Souvent des paquets de mer embarquaient par-dessus le bord. Le roulis était très fort et il m’est arrivé plus d’une fois de rouler jusqu’à ce que le parapet m’arrêtât. L’homme qui était en vigie à mes côtés ne voulut pas se tenir debout comme moi, et une demi-heure après que j’eus quitté mon quart, ce malheureux, assis sur les bastingages, tomba à la renverse ! On vira de bord aussitôt, des bouées de sauvetage furent jetées, mais la nuit était noire ; cependant le vent faiblit.


Il n’en dit pas davantage. Voici ce qu’un lieutenant de vaisseau, — M. Regrény, je crois, — écrivit :


Le danger était trop grand encore pour que le commandant crût, pouvoir donner des ordres. Donc, chacun était libre.

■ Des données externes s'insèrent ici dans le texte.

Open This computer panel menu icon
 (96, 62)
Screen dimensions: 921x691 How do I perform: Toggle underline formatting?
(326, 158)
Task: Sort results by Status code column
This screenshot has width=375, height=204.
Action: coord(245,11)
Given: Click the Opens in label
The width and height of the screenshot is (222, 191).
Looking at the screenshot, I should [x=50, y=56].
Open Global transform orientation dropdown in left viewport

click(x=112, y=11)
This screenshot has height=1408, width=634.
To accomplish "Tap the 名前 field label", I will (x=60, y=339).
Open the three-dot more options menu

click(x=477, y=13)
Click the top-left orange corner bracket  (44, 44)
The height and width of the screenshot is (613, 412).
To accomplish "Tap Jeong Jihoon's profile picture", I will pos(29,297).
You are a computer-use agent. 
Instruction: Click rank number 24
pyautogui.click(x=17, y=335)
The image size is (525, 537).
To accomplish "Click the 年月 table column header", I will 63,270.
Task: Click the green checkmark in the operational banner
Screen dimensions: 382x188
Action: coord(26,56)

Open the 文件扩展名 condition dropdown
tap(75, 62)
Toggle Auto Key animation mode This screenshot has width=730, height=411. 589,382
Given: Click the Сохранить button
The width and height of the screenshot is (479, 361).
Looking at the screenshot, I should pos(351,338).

Notre aspirant se jeta dans une embarcation et, par son exemple téméraire, entraîna deux matelots. « Nage, nage, garçons ! » et ils ramaient ferme, les braves garçons, enlevés par leur officier. Haletant, celui-ci les excite, et leur regard, — à tous trois, — trompé par une fausse apparence, restait attaché sur le point qu’ils cherchaient à atteindre. « Courage, courage, criait le sauveteur, nous arrivons ! » Sa voix s’étranglait. Beau de sa volonté, il se jette à l’eau, s’élance vers l’infortuné qu’il croit étreindre. Il n’étreignit que le vide, une épave seule surnageait… Ainsi restaient infructueux ses périlleux efforts, le matelot avait à jamais disparu.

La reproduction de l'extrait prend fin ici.